*Problem statement*:
Each record below should be written out again exactly.

*Supplied data*:
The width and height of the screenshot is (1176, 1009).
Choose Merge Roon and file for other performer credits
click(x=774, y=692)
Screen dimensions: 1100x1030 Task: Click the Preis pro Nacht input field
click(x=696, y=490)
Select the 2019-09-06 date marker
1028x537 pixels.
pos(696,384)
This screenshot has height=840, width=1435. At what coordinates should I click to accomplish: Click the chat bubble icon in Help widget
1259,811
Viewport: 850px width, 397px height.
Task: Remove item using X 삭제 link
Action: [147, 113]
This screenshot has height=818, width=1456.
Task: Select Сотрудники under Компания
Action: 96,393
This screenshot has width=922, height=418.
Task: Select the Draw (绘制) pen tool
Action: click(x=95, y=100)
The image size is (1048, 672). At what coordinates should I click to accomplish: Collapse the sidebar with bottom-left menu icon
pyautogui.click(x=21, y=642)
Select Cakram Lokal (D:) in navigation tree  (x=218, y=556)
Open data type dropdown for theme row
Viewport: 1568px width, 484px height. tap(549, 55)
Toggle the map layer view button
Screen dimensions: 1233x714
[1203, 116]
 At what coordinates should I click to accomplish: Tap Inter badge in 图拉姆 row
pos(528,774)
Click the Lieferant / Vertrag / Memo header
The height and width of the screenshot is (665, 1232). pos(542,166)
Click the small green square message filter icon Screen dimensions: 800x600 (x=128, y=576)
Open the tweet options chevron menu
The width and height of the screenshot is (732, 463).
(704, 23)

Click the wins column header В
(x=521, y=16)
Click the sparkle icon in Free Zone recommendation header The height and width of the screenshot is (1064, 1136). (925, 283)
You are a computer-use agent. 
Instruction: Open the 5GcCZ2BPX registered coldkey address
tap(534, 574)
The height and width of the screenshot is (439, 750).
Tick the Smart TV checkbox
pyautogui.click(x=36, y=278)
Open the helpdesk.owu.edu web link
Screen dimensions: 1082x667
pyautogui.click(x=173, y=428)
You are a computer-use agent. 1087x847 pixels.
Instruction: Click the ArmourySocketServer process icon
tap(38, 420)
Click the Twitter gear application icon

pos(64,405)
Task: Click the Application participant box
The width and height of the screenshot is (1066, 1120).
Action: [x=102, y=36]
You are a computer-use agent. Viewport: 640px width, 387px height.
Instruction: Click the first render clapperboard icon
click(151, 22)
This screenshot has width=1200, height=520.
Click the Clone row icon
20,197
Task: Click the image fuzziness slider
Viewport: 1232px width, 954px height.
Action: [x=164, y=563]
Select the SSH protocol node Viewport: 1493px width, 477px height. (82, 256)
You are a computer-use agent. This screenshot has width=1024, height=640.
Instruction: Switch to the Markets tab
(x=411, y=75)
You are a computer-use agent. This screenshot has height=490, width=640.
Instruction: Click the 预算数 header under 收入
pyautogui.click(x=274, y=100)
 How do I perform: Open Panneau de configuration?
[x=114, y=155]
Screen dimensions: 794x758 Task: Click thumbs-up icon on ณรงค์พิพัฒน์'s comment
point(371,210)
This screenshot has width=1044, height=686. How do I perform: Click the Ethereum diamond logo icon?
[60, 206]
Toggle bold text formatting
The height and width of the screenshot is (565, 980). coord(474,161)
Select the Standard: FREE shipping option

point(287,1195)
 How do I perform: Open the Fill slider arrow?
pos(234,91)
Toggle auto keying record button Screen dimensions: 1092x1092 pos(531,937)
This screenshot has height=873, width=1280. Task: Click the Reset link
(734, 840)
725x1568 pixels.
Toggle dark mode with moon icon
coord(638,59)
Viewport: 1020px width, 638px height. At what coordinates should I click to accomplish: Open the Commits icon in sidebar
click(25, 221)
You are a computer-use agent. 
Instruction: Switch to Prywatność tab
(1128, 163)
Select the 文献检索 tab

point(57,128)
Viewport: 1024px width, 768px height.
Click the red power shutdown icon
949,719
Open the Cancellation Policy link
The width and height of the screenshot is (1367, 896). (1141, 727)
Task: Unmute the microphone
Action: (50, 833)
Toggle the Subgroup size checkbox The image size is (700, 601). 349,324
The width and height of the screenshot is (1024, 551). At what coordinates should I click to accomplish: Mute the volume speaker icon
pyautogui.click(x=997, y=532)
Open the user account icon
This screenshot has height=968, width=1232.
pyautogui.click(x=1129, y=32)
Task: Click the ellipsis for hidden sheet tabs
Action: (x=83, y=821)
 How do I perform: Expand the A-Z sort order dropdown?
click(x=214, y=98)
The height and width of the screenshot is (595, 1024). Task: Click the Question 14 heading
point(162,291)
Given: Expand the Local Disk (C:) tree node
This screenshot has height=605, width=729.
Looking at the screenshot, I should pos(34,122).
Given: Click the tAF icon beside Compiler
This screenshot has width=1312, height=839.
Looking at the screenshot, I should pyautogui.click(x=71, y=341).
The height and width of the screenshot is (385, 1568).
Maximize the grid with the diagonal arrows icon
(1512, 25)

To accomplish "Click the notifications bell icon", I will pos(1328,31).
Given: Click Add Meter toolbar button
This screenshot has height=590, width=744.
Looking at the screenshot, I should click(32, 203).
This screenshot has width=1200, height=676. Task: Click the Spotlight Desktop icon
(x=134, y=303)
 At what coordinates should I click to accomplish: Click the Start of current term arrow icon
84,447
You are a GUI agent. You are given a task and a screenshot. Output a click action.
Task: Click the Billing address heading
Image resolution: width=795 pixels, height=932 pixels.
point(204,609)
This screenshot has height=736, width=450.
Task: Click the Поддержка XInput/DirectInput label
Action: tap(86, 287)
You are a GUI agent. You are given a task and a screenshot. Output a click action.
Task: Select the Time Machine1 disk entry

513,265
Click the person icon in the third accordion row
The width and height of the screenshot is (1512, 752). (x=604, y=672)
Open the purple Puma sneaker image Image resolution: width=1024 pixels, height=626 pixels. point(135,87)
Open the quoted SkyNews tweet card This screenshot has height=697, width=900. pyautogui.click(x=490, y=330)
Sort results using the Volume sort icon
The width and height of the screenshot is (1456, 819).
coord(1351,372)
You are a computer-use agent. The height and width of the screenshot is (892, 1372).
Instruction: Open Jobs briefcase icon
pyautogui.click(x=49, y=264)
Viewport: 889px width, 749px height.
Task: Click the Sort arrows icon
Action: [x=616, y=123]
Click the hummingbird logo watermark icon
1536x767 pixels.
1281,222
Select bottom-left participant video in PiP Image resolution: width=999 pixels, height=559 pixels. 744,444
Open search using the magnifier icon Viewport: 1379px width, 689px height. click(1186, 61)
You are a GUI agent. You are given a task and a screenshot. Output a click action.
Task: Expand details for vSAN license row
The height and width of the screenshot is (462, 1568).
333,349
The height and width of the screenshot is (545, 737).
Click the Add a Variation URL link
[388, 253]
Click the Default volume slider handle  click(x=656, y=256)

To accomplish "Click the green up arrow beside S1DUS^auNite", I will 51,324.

*Problem solution*:
The width and height of the screenshot is (1176, 1009).
Choose Merge Roon and file for other performer credits
click(x=774, y=692)
Screen dimensions: 1100x1030 Task: Click the Preis pro Nacht input field
click(x=696, y=490)
Select the 2019-09-06 date marker
1028x537 pixels.
pos(696,384)
This screenshot has height=840, width=1435. At what coordinates should I click to accomplish: Click the chat bubble icon in Help widget
1259,811
Viewport: 850px width, 397px height.
Task: Remove item using X 삭제 link
Action: [147, 113]
This screenshot has height=818, width=1456.
Task: Select Сотрудники under Компания
Action: 96,393
This screenshot has width=922, height=418.
Task: Select the Draw (绘制) pen tool
Action: click(x=95, y=100)
The image size is (1048, 672). At what coordinates should I click to accomplish: Collapse the sidebar with bottom-left menu icon
pyautogui.click(x=21, y=642)
Select Cakram Lokal (D:) in navigation tree  (x=218, y=556)
Open data type dropdown for theme row
Viewport: 1568px width, 484px height. tap(549, 55)
Toggle the map layer view button
Screen dimensions: 1233x714
[1203, 116]
 At what coordinates should I click to accomplish: Tap Inter badge in 图拉姆 row
pos(528,774)
Click the Lieferant / Vertrag / Memo header
The height and width of the screenshot is (665, 1232). pos(542,166)
Click the small green square message filter icon Screen dimensions: 800x600 (x=128, y=576)
Open the tweet options chevron menu
The width and height of the screenshot is (732, 463).
(704, 23)

Click the wins column header В
(x=521, y=16)
Click the sparkle icon in Free Zone recommendation header The height and width of the screenshot is (1064, 1136). (925, 283)
You are a computer-use agent. 
Instruction: Open the 5GcCZ2BPX registered coldkey address
tap(534, 574)
The height and width of the screenshot is (439, 750).
Tick the Smart TV checkbox
pyautogui.click(x=36, y=278)
Open the helpdesk.owu.edu web link
Screen dimensions: 1082x667
pyautogui.click(x=173, y=428)
You are a computer-use agent. 1087x847 pixels.
Instruction: Click the ArmourySocketServer process icon
tap(38, 420)
Click the Twitter gear application icon

pos(64,405)
Task: Click the Application participant box
The width and height of the screenshot is (1066, 1120).
Action: [x=102, y=36]
You are a computer-use agent. Viewport: 640px width, 387px height.
Instruction: Click the first render clapperboard icon
click(151, 22)
This screenshot has width=1200, height=520.
Click the Clone row icon
20,197
Task: Click the image fuzziness slider
Viewport: 1232px width, 954px height.
Action: [x=164, y=563]
Select the SSH protocol node Viewport: 1493px width, 477px height. (82, 256)
You are a computer-use agent. This screenshot has width=1024, height=640.
Instruction: Switch to the Markets tab
(x=411, y=75)
You are a computer-use agent. This screenshot has height=490, width=640.
Instruction: Click the 预算数 header under 收入
pyautogui.click(x=274, y=100)
 How do I perform: Open Panneau de configuration?
[x=114, y=155]
Screen dimensions: 794x758 Task: Click thumbs-up icon on ณรงค์พิพัฒน์'s comment
point(371,210)
This screenshot has width=1044, height=686. How do I perform: Click the Ethereum diamond logo icon?
[60, 206]
Toggle bold text formatting
The height and width of the screenshot is (565, 980). coord(474,161)
Select the Standard: FREE shipping option

point(287,1195)
 How do I perform: Open the Fill slider arrow?
pos(234,91)
Toggle auto keying record button Screen dimensions: 1092x1092 pos(531,937)
This screenshot has height=873, width=1280. Task: Click the Reset link
(734, 840)
725x1568 pixels.
Toggle dark mode with moon icon
coord(638,59)
Viewport: 1020px width, 638px height. At what coordinates should I click to accomplish: Open the Commits icon in sidebar
click(25, 221)
You are a computer-use agent. 
Instruction: Switch to Prywatność tab
(1128, 163)
Select the 文献检索 tab

point(57,128)
Viewport: 1024px width, 768px height.
Click the red power shutdown icon
949,719
Open the Cancellation Policy link
The width and height of the screenshot is (1367, 896). (1141, 727)
Task: Unmute the microphone
Action: (50, 833)
Toggle the Subgroup size checkbox The image size is (700, 601). 349,324
The width and height of the screenshot is (1024, 551). At what coordinates should I click to accomplish: Mute the volume speaker icon
pyautogui.click(x=997, y=532)
Open the user account icon
This screenshot has height=968, width=1232.
pyautogui.click(x=1129, y=32)
Task: Click the ellipsis for hidden sheet tabs
Action: (x=83, y=821)
 How do I perform: Expand the A-Z sort order dropdown?
click(x=214, y=98)
The height and width of the screenshot is (595, 1024). Task: Click the Question 14 heading
point(162,291)
Given: Expand the Local Disk (C:) tree node
This screenshot has height=605, width=729.
Looking at the screenshot, I should pos(34,122).
Given: Click the tAF icon beside Compiler
This screenshot has width=1312, height=839.
Looking at the screenshot, I should pyautogui.click(x=71, y=341).
The height and width of the screenshot is (385, 1568).
Maximize the grid with the diagonal arrows icon
(1512, 25)

To accomplish "Click the notifications bell icon", I will pos(1328,31).
Given: Click Add Meter toolbar button
This screenshot has height=590, width=744.
Looking at the screenshot, I should click(32, 203).
This screenshot has width=1200, height=676. Task: Click the Spotlight Desktop icon
(x=134, y=303)
 At what coordinates should I click to accomplish: Click the Start of current term arrow icon
84,447
You are a GUI agent. You are given a task and a screenshot. Output a click action.
Task: Click the Billing address heading
Image resolution: width=795 pixels, height=932 pixels.
point(204,609)
This screenshot has height=736, width=450.
Task: Click the Поддержка XInput/DirectInput label
Action: tap(86, 287)
You are a GUI agent. You are given a task and a screenshot. Output a click action.
Task: Select the Time Machine1 disk entry

513,265
Click the person icon in the third accordion row
The width and height of the screenshot is (1512, 752). (x=604, y=672)
Open the purple Puma sneaker image Image resolution: width=1024 pixels, height=626 pixels. point(135,87)
Open the quoted SkyNews tweet card This screenshot has height=697, width=900. pyautogui.click(x=490, y=330)
Sort results using the Volume sort icon
The width and height of the screenshot is (1456, 819).
coord(1351,372)
You are a computer-use agent. The height and width of the screenshot is (892, 1372).
Instruction: Open Jobs briefcase icon
pyautogui.click(x=49, y=264)
Viewport: 889px width, 749px height.
Task: Click the Sort arrows icon
Action: [x=616, y=123]
Click the hummingbird logo watermark icon
1536x767 pixels.
1281,222
Select bottom-left participant video in PiP Image resolution: width=999 pixels, height=559 pixels. 744,444
Open search using the magnifier icon Viewport: 1379px width, 689px height. click(1186, 61)
You are a GUI agent. You are given a task and a screenshot. Output a click action.
Task: Expand details for vSAN license row
The height and width of the screenshot is (462, 1568).
333,349
The height and width of the screenshot is (545, 737).
Click the Add a Variation URL link
[388, 253]
Click the Default volume slider handle  click(x=656, y=256)

To accomplish "Click the green up arrow beside S1DUS^auNite", I will 51,324.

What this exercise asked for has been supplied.